* _EXERCISE INSTRUCTIONS_
Retype, exactly and with nothing added, the lines from the one showing "Instruction: Click the 分镜大师 project title" through the final line of the material. Omit pictures.

* _PROVIDED ENTRIES_
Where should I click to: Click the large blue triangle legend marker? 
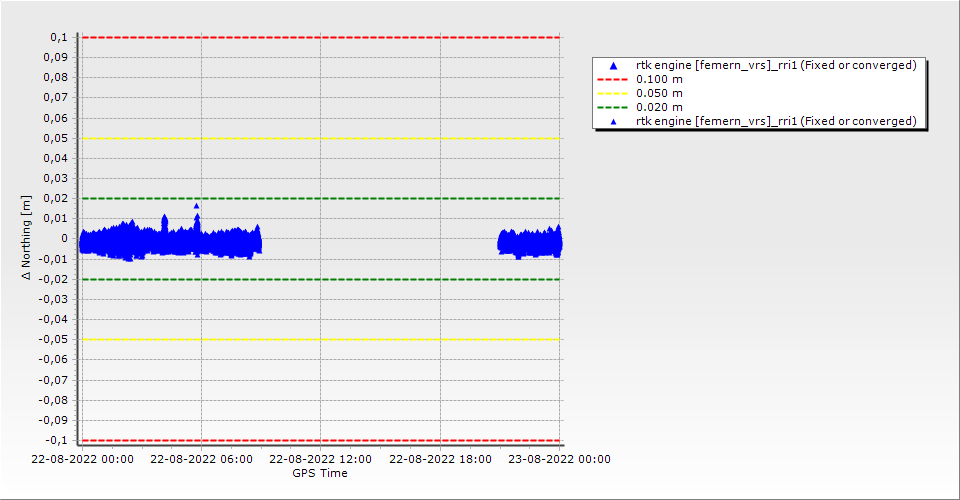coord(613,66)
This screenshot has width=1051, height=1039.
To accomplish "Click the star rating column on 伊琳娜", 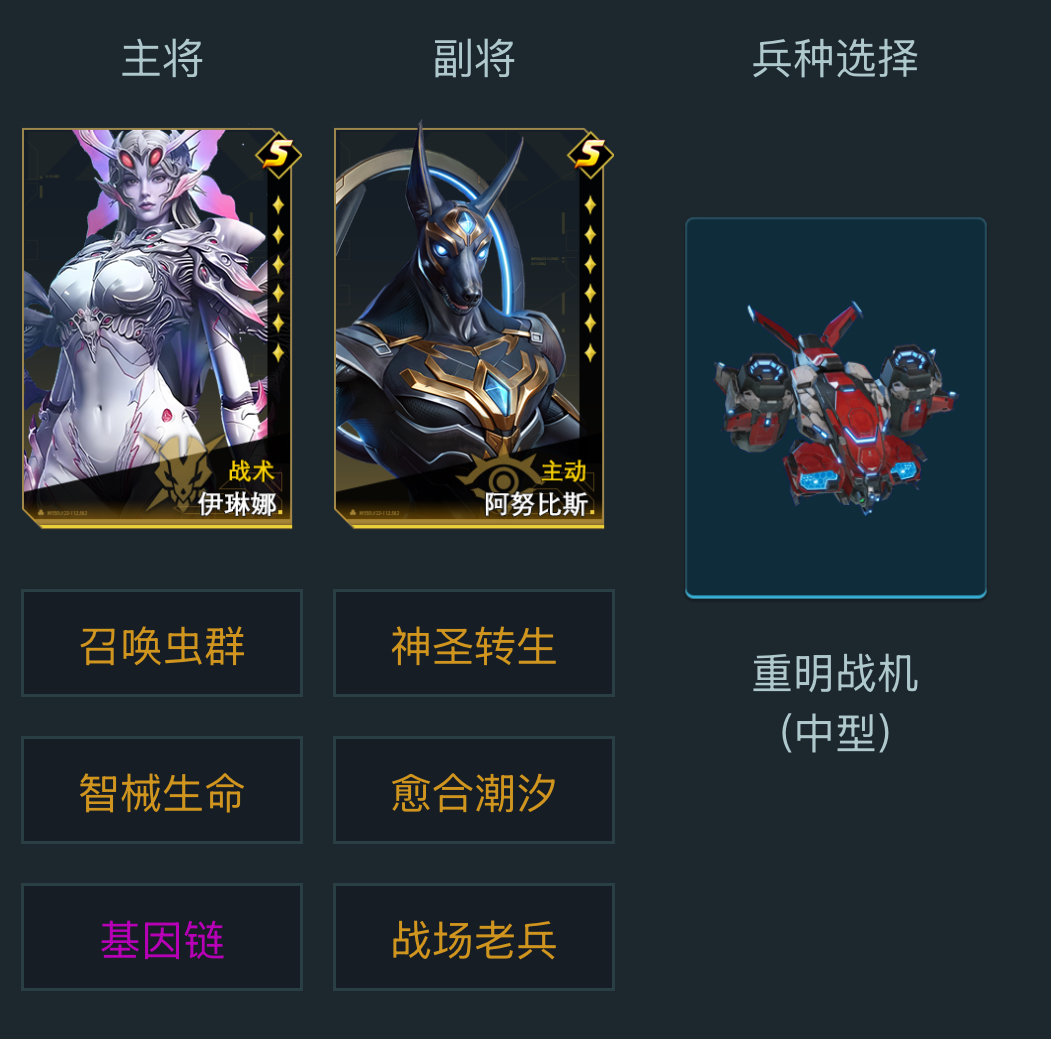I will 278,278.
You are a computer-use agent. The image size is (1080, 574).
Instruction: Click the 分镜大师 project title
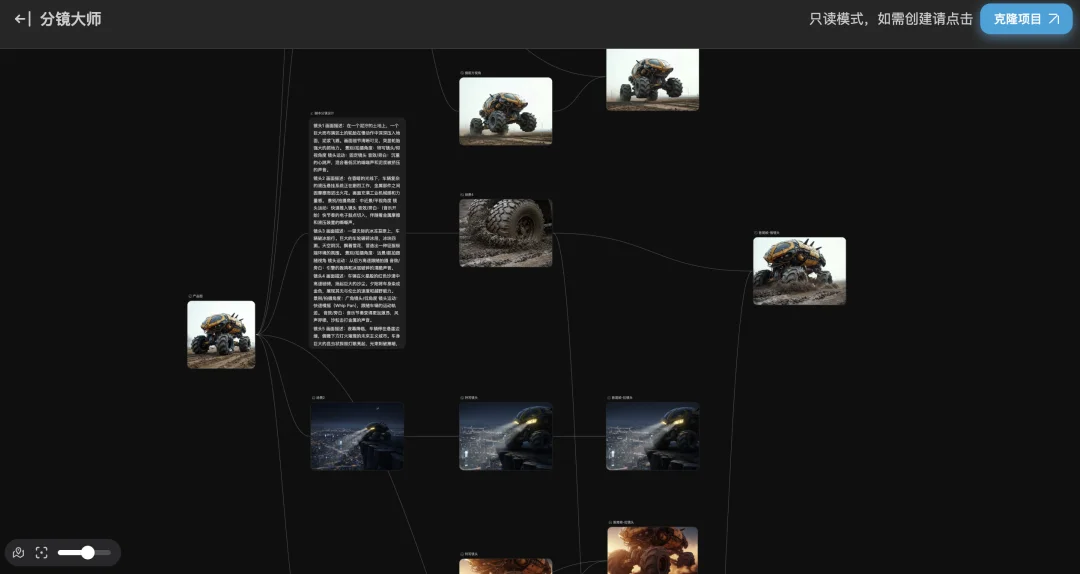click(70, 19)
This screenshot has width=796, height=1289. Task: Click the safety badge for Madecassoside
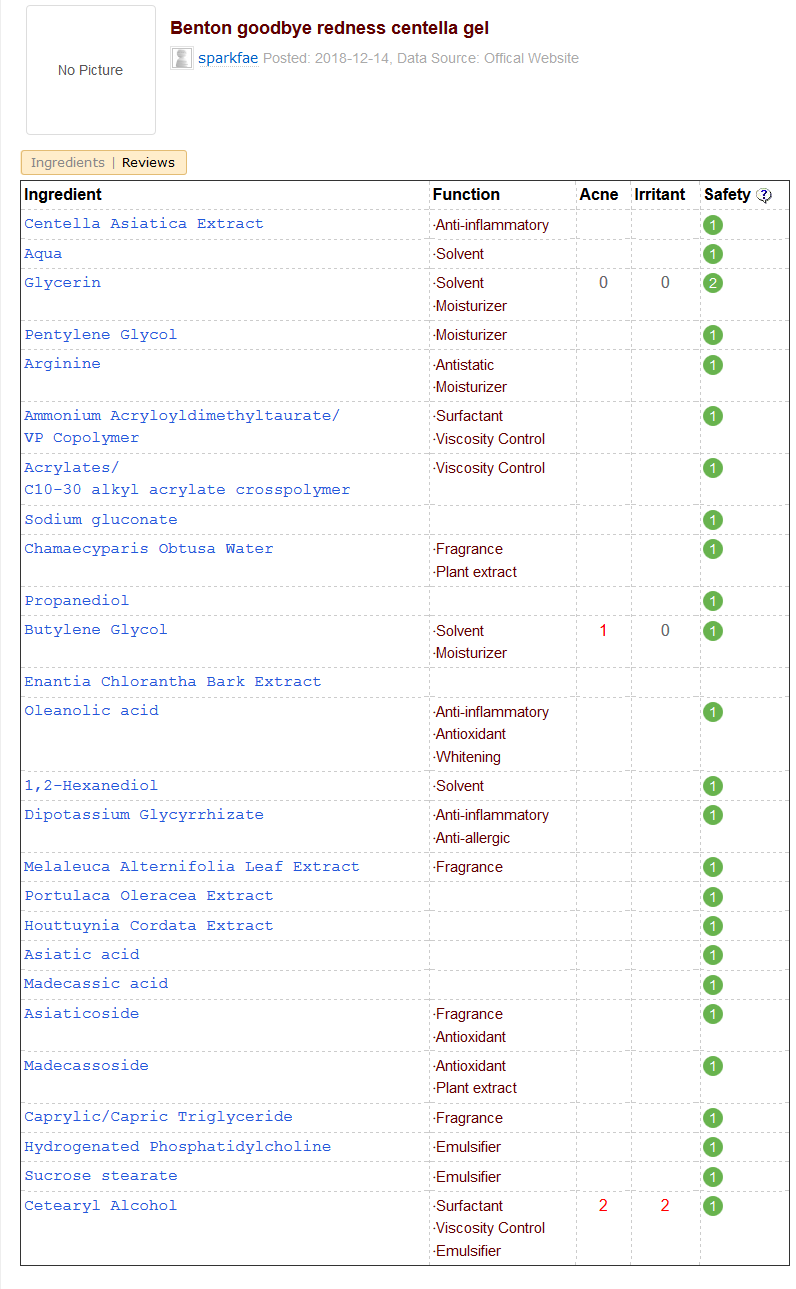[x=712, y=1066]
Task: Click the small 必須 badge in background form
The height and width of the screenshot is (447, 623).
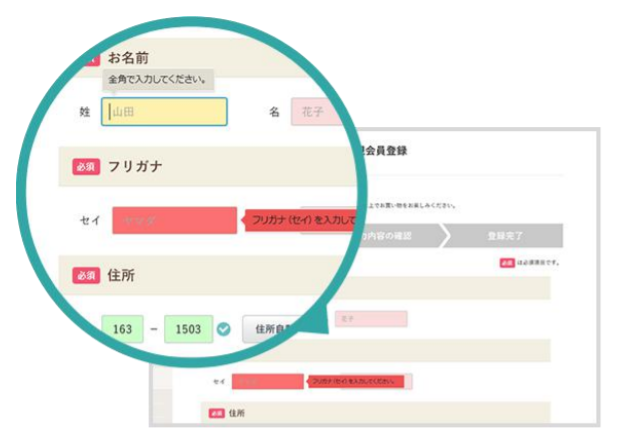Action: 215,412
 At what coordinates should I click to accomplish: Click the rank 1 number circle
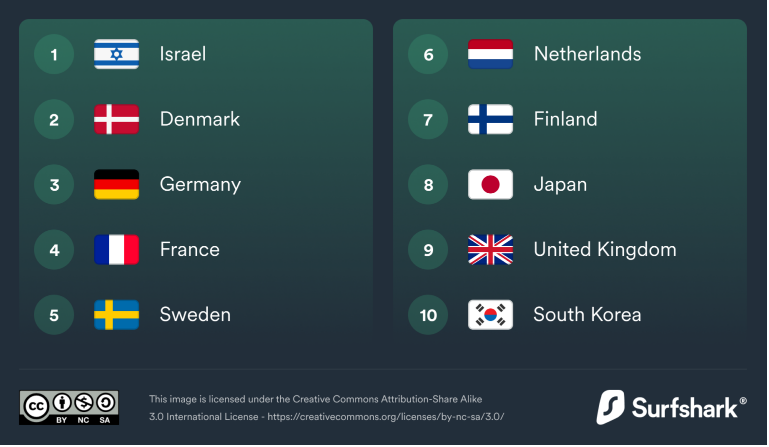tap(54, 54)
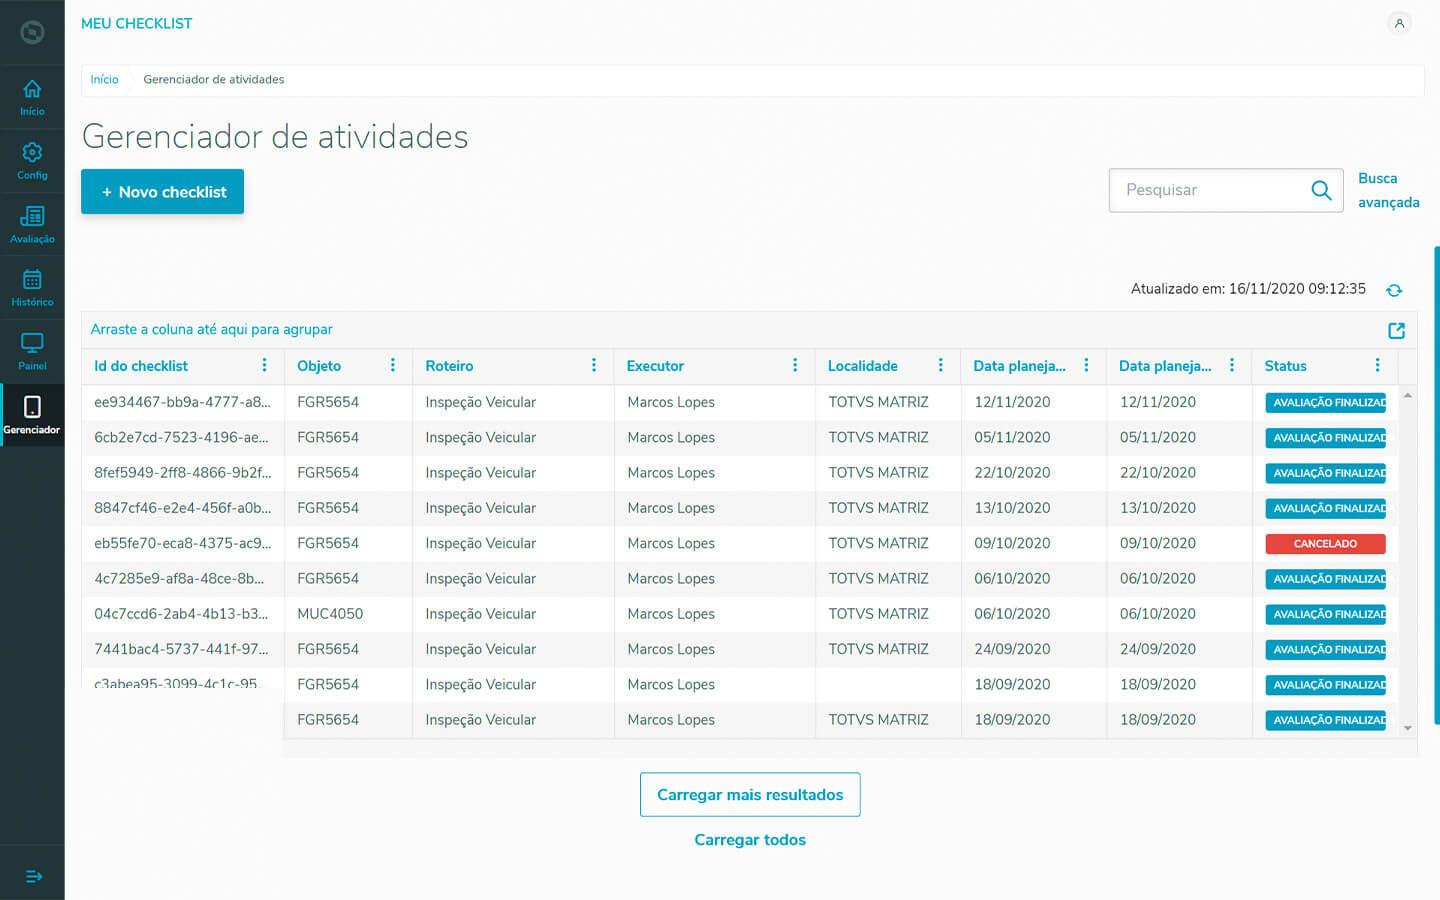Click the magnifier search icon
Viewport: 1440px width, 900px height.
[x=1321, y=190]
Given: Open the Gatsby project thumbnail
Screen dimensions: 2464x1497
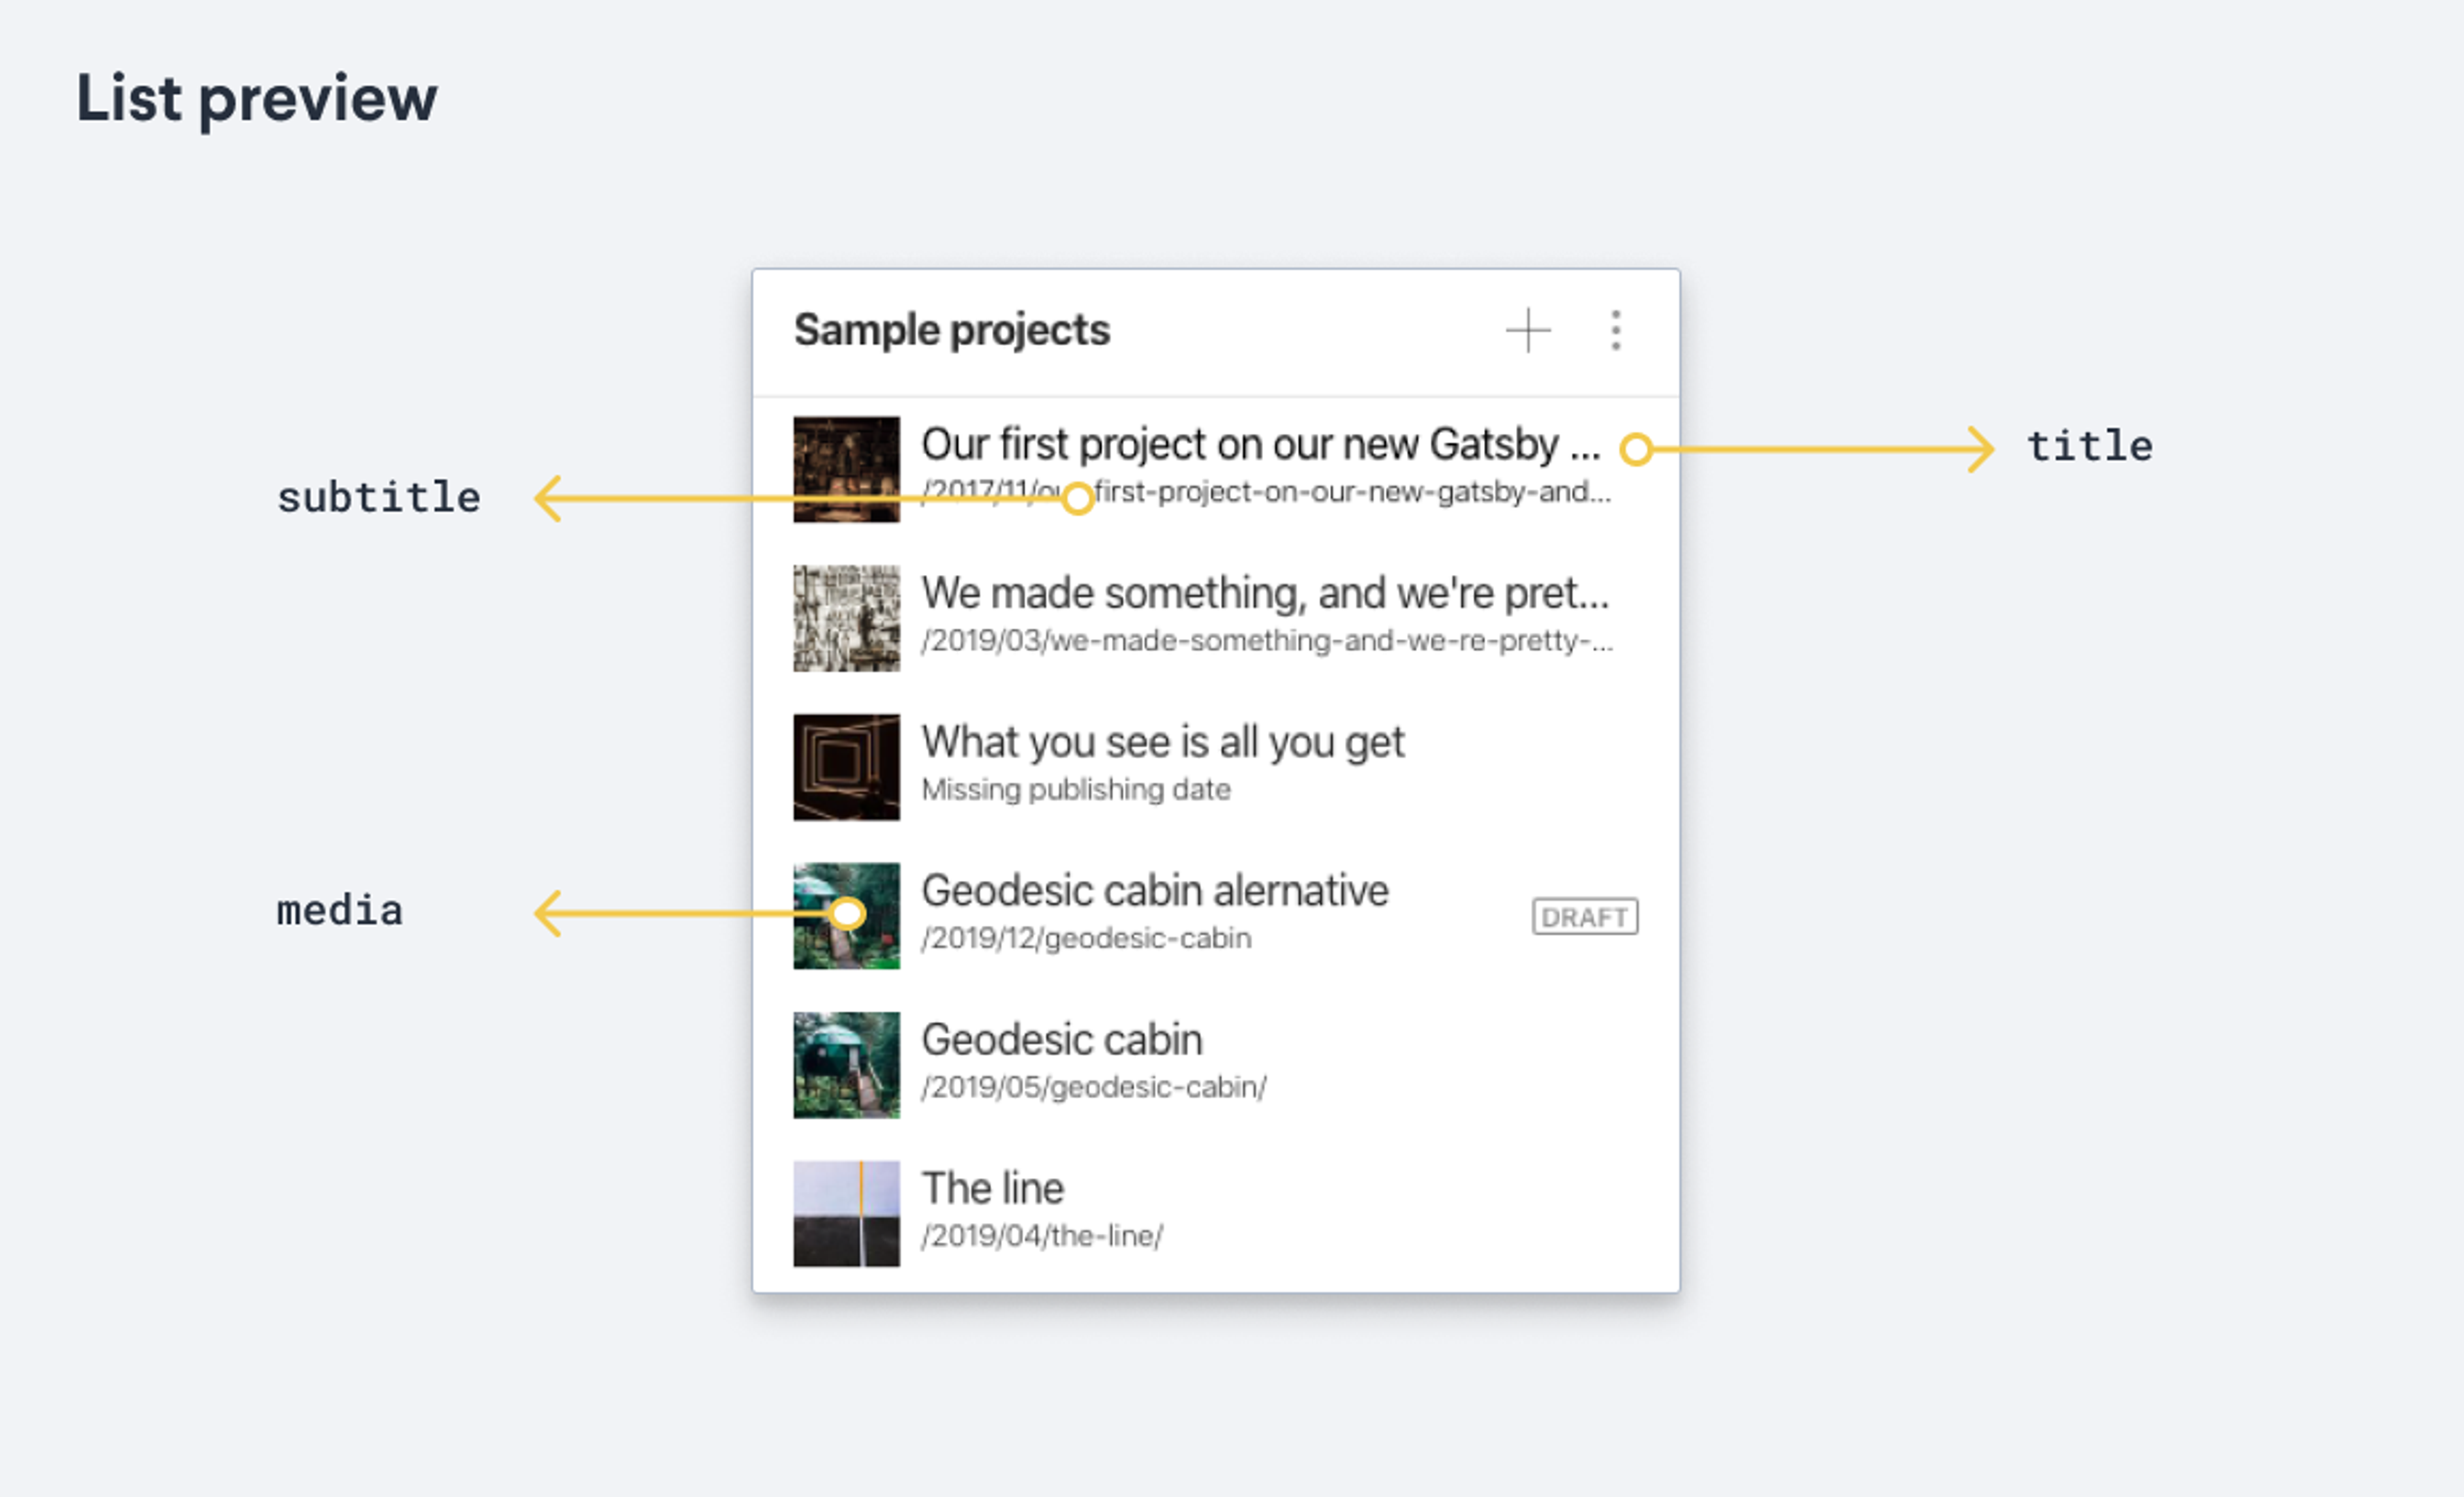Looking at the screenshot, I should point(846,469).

* _ANSWER FOR THE TASK_
Instruction: Click the 分镜大师 project title
click(70, 19)
This screenshot has width=796, height=1289. Task: Click the safety badge for Madecassoside
[x=712, y=1066]
Task: Click the small 必須 badge in background form
The height and width of the screenshot is (447, 623).
Action: 215,412
 At what coordinates should I click to accomplish: Click the rank 1 number circle
tap(54, 54)
Click the magnifier search icon
Viewport: 1440px width, 900px height.
[x=1321, y=190]
Given: Open the Gatsby project thumbnail
Screen dimensions: 2464x1497
Looking at the screenshot, I should point(846,469).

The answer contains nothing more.